[Entries on where items appear]
● ● ● ● ● ● ●

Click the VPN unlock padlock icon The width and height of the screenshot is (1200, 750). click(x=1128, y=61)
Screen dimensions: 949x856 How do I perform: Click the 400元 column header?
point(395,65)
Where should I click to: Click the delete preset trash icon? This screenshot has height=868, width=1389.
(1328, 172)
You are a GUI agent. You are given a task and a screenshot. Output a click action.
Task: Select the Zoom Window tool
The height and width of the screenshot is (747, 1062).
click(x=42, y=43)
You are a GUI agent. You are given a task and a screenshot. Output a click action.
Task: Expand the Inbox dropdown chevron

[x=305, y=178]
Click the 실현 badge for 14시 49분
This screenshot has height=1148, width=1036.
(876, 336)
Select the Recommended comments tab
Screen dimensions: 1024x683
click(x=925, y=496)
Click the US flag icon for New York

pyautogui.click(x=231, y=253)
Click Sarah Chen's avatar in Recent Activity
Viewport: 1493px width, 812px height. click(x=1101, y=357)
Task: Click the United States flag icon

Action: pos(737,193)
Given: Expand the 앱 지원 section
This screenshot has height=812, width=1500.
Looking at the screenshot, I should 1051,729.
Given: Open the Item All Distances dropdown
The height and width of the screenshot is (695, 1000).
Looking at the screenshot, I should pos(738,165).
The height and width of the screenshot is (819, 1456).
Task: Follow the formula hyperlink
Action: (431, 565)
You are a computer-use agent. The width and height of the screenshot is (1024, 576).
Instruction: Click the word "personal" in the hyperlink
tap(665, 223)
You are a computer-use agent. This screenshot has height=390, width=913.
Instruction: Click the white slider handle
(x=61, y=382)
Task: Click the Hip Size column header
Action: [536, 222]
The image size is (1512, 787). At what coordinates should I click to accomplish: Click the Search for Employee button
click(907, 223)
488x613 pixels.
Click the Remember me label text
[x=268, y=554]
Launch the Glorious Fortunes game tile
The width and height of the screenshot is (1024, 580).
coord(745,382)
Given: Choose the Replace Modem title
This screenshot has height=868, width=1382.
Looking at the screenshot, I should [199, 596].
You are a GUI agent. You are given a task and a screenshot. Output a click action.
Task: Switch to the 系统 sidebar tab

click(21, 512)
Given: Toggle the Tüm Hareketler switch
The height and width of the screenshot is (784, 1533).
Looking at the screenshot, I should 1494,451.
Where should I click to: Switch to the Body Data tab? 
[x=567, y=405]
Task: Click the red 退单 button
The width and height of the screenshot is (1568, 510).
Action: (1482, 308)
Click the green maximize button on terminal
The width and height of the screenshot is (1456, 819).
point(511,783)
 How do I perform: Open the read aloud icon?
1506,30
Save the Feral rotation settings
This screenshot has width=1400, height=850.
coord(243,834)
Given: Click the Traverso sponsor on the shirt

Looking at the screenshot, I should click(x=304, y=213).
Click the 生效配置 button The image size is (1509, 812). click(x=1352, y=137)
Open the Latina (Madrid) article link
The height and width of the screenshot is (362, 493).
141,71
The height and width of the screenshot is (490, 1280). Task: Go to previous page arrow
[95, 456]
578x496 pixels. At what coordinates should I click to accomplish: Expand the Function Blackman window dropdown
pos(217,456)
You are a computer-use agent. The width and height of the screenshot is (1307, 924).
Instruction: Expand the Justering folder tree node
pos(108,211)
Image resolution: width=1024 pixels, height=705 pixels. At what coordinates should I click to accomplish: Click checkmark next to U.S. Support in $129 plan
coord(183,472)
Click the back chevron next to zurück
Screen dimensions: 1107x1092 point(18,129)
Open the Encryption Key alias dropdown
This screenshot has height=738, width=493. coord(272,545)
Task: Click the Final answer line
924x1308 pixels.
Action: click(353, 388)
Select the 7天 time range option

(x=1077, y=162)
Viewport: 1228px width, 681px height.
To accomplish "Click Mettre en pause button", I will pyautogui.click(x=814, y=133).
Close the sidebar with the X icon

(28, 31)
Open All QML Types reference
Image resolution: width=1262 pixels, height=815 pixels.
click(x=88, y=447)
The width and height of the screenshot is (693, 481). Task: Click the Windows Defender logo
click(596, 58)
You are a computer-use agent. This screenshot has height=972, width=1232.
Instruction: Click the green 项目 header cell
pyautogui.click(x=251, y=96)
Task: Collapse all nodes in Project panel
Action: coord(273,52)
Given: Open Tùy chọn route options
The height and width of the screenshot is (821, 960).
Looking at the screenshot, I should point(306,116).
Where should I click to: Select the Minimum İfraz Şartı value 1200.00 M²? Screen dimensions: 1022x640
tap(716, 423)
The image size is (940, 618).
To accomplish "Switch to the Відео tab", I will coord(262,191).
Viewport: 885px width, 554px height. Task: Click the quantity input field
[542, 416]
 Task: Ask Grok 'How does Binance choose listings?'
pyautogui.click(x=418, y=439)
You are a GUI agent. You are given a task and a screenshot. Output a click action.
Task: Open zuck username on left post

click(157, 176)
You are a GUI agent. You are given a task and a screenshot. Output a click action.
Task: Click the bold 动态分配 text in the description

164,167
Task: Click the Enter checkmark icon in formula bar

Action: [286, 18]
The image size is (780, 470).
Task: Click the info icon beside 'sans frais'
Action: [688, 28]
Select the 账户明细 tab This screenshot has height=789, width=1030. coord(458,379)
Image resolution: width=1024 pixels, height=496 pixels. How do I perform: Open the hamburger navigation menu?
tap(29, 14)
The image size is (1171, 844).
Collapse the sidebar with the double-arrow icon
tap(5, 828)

● ● ● ● ● ● ●

### DESCRIPTION OF THE TASK:
Copy out each of these records word for word.

### ANSWER:
Click the VPN unlock padlock icon The width and height of the screenshot is (1200, 750). click(x=1128, y=61)
Screen dimensions: 949x856 How do I perform: Click the 400元 column header?
point(395,65)
Where should I click to: Click the delete preset trash icon? This screenshot has height=868, width=1389.
(1328, 172)
You are a GUI agent. You are given a task and a screenshot. Output a click action.
Task: Select the Zoom Window tool
The height and width of the screenshot is (747, 1062).
click(x=42, y=43)
You are a GUI agent. You are given a task and a screenshot. Output a click action.
Task: Expand the Inbox dropdown chevron

[x=305, y=178]
Click the 실현 badge for 14시 49분
This screenshot has height=1148, width=1036.
(876, 336)
Select the Recommended comments tab
Screen dimensions: 1024x683
click(x=925, y=496)
Click the US flag icon for New York

pyautogui.click(x=231, y=253)
Click Sarah Chen's avatar in Recent Activity
Viewport: 1493px width, 812px height. click(x=1101, y=357)
Task: Click the United States flag icon

Action: pos(737,193)
Given: Expand the 앱 지원 section
This screenshot has height=812, width=1500.
Looking at the screenshot, I should 1051,729.
Given: Open the Item All Distances dropdown
The height and width of the screenshot is (695, 1000).
Looking at the screenshot, I should pos(738,165).
The height and width of the screenshot is (819, 1456).
Task: Follow the formula hyperlink
Action: (431, 565)
You are a computer-use agent. The width and height of the screenshot is (1024, 576).
Instruction: Click the word "personal" in the hyperlink
tap(665, 223)
You are a computer-use agent. This screenshot has height=390, width=913.
Instruction: Click the white slider handle
(x=61, y=382)
Task: Click the Hip Size column header
Action: [536, 222]
The image size is (1512, 787). At what coordinates should I click to accomplish: Click the Search for Employee button
click(907, 223)
488x613 pixels.
Click the Remember me label text
[x=268, y=554]
Launch the Glorious Fortunes game tile
The width and height of the screenshot is (1024, 580).
coord(745,382)
Given: Choose the Replace Modem title
This screenshot has height=868, width=1382.
Looking at the screenshot, I should [199, 596].
You are a GUI agent. You are given a task and a screenshot. Output a click action.
Task: Switch to the 系统 sidebar tab

click(21, 512)
Given: Toggle the Tüm Hareketler switch
The height and width of the screenshot is (784, 1533).
Looking at the screenshot, I should 1494,451.
Where should I click to: Switch to the Body Data tab? 
[x=567, y=405]
Task: Click the red 退单 button
The width and height of the screenshot is (1568, 510).
Action: (1482, 308)
Click the green maximize button on terminal
The width and height of the screenshot is (1456, 819).
point(511,783)
 How do I perform: Open the read aloud icon?
1506,30
Save the Feral rotation settings
This screenshot has width=1400, height=850.
coord(243,834)
Given: Click the Traverso sponsor on the shirt

Looking at the screenshot, I should click(x=304, y=213).
Click the 生效配置 button The image size is (1509, 812). click(x=1352, y=137)
Open the Latina (Madrid) article link
The height and width of the screenshot is (362, 493).
141,71
The height and width of the screenshot is (490, 1280). Task: Go to previous page arrow
[95, 456]
578x496 pixels. At what coordinates should I click to accomplish: Expand the Function Blackman window dropdown
pos(217,456)
You are a computer-use agent. The width and height of the screenshot is (1307, 924).
Instruction: Expand the Justering folder tree node
pos(108,211)
Image resolution: width=1024 pixels, height=705 pixels. At what coordinates should I click to accomplish: Click checkmark next to U.S. Support in $129 plan
coord(183,472)
Click the back chevron next to zurück
Screen dimensions: 1107x1092 point(18,129)
Open the Encryption Key alias dropdown
This screenshot has height=738, width=493. coord(272,545)
Task: Click the Final answer line
924x1308 pixels.
Action: click(353, 388)
Select the 7天 time range option

(x=1077, y=162)
Viewport: 1228px width, 681px height.
To accomplish "Click Mettre en pause button", I will pyautogui.click(x=814, y=133).
Close the sidebar with the X icon

(28, 31)
Open All QML Types reference
Image resolution: width=1262 pixels, height=815 pixels.
click(x=88, y=447)
The width and height of the screenshot is (693, 481). Task: Click the Windows Defender logo
click(596, 58)
You are a computer-use agent. This screenshot has height=972, width=1232.
Instruction: Click the green 项目 header cell
pyautogui.click(x=251, y=96)
Task: Collapse all nodes in Project panel
Action: coord(273,52)
Given: Open Tùy chọn route options
The height and width of the screenshot is (821, 960).
Looking at the screenshot, I should point(306,116).
Where should I click to: Select the Minimum İfraz Şartı value 1200.00 M²? Screen dimensions: 1022x640
tap(716, 423)
The image size is (940, 618).
To accomplish "Switch to the Відео tab", I will coord(262,191).
Viewport: 885px width, 554px height. Task: Click the quantity input field
[542, 416]
 Task: Ask Grok 'How does Binance choose listings?'
pyautogui.click(x=418, y=439)
You are a GUI agent. You are given a task and a screenshot. Output a click action.
Task: Open zuck username on left post

click(157, 176)
You are a GUI agent. You are given a task and a screenshot. Output a click action.
Task: Click the bold 动态分配 text in the description

164,167
Task: Click the Enter checkmark icon in formula bar

Action: [286, 18]
The image size is (780, 470).
Task: Click the info icon beside 'sans frais'
Action: [688, 28]
Select the 账户明细 tab This screenshot has height=789, width=1030. coord(458,379)
Image resolution: width=1024 pixels, height=496 pixels. How do I perform: Open the hamburger navigation menu?
tap(29, 14)
The image size is (1171, 844).
Collapse the sidebar with the double-arrow icon
tap(5, 828)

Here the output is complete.